Quedaba claro que, los caminos de la santidad son también nuestros caminos, ¡que nadie está excluido!, que no basta con parecer bueno, sino que hay que serlo sin extravagancias, sin tener que hacer cosas raras. Nuestra vida diaria, con sus actividades ordinarias, es el campo de nuestra santidad, siempre la flecha señalando el orto, al Dios que viene y alegra nuestra juventud. Dios nuestra fortaleza, el pastor que pastorea su rebaño, el redil de la salvación. ¡Todos ovejas de su rebaño! ¡Él sólo que conoce nuestros nombres y por nuestros nombres nos llama! ¡Venid a mí todos los que estéis cansados, agobiados...! Si buscamos la felicidad, y es claro que la buscamos, es obvio que Dios es ese encuentro, fuera la ronda del lobo disfrazado de oveja, el maligno traidor con sus llamadas de acecho y codicia, animal de carne estruendoso y fiero que solo busca nuestra perdición para siempre. ¡Y son tantos los que se dejan seducir por sus llamadas engañosas! ¡Por el deslumbre de sus promesas! ¡Tantos los caminos infernales que se abren a nuestro paso!

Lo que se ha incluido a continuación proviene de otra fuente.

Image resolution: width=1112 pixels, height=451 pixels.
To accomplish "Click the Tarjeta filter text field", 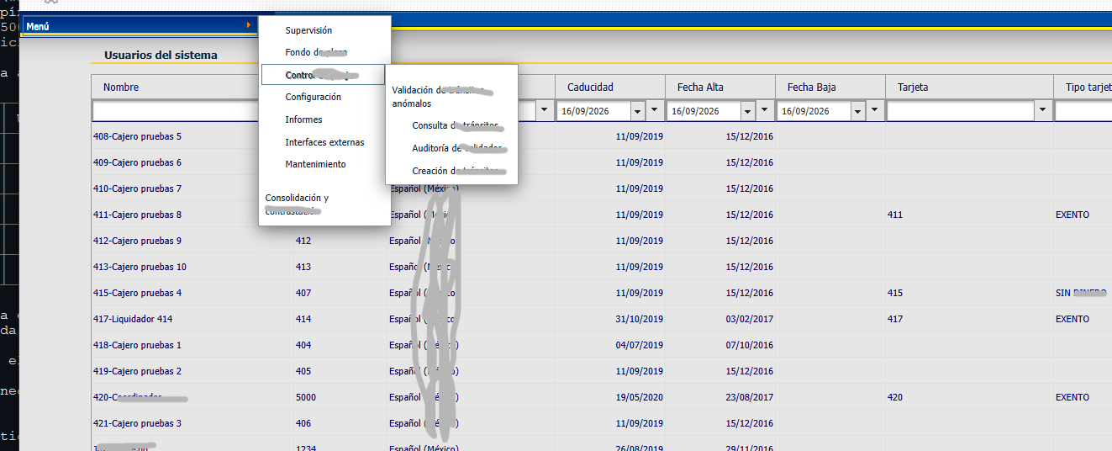I will pos(961,111).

“ El cielo es lo que importa. Lo demás de nada vale”. Ese era el mensaje de Josemaría Escrivá que a cada momento venía a nuestra mente: Vivir para Dios. “ Todos los hombres son amados de Dios, de todos ellos espera amor .” Y también: “ Todos los caminos de la tierra pueden ser ocasión de un encuentro con Cristo, quien nos llama a identificarnos con Él, para realizar –en el lugar donde estemos- su misión divina”.

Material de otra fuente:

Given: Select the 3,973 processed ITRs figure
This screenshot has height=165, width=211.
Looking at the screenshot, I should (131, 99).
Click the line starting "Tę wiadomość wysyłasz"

Convinimos en que nuestra vida tenía que cambiar, que la situación de abandono en que vivíamos, apta para la intoxicación maligna y las fáciles influencias de un mundo corrompido y hedonista, había que excluirlo de nuestra vida y retornar al amor de Dios, fuente y faro de salvación. Única felicidad posible. No ha otra. Para ello tendríamos que recuperar nuestras oraciones, volver a los sacramentos, al rosario secular, arma poderosa donde la Virgen, madre de Dios, nos esperaba. Había que regenerar el tejido nervioso de nuestra vida de piedad...De forma que el tapiz polvoriento de nuestra vida cristiana recuperara su color y su brillo, haciéndose visible la imagen de Cristo borrada por nuestros pecados y olvidos, Cristo paciente y amoroso, el rostro de Cristo Rey que, con su sangre, nos limpiaba de la miseria cotidiana, nos devolvía al estado límpido y original. ¡Nos volvía a los años gozosos de nuestra niñez, aquellas visitas escolares al Santísimo, los días del mes de mayo en torno a la Virgen luminosa vestida de flores! ¡Qué alegre encuentro! ¡Qué resplandor en el amanecer de la mañana! Y empezamos a sonreír...Decidimos entonces, visitar los santuarios de María: Fátima, Lourdes, La Encarnación de Nazaret, Belén, el Pilar, Montserrat... ¡tantos! En cualquiera de nuestros pueblos, por desconocido que sea, allí se guarda y se venera esa imagen de María de rostro sonriente con su Hijo en los brazos, siempre madre...Cualquiera de esos lugares, por humilde, se puede convertir en lugar santo de peregrinación mariana...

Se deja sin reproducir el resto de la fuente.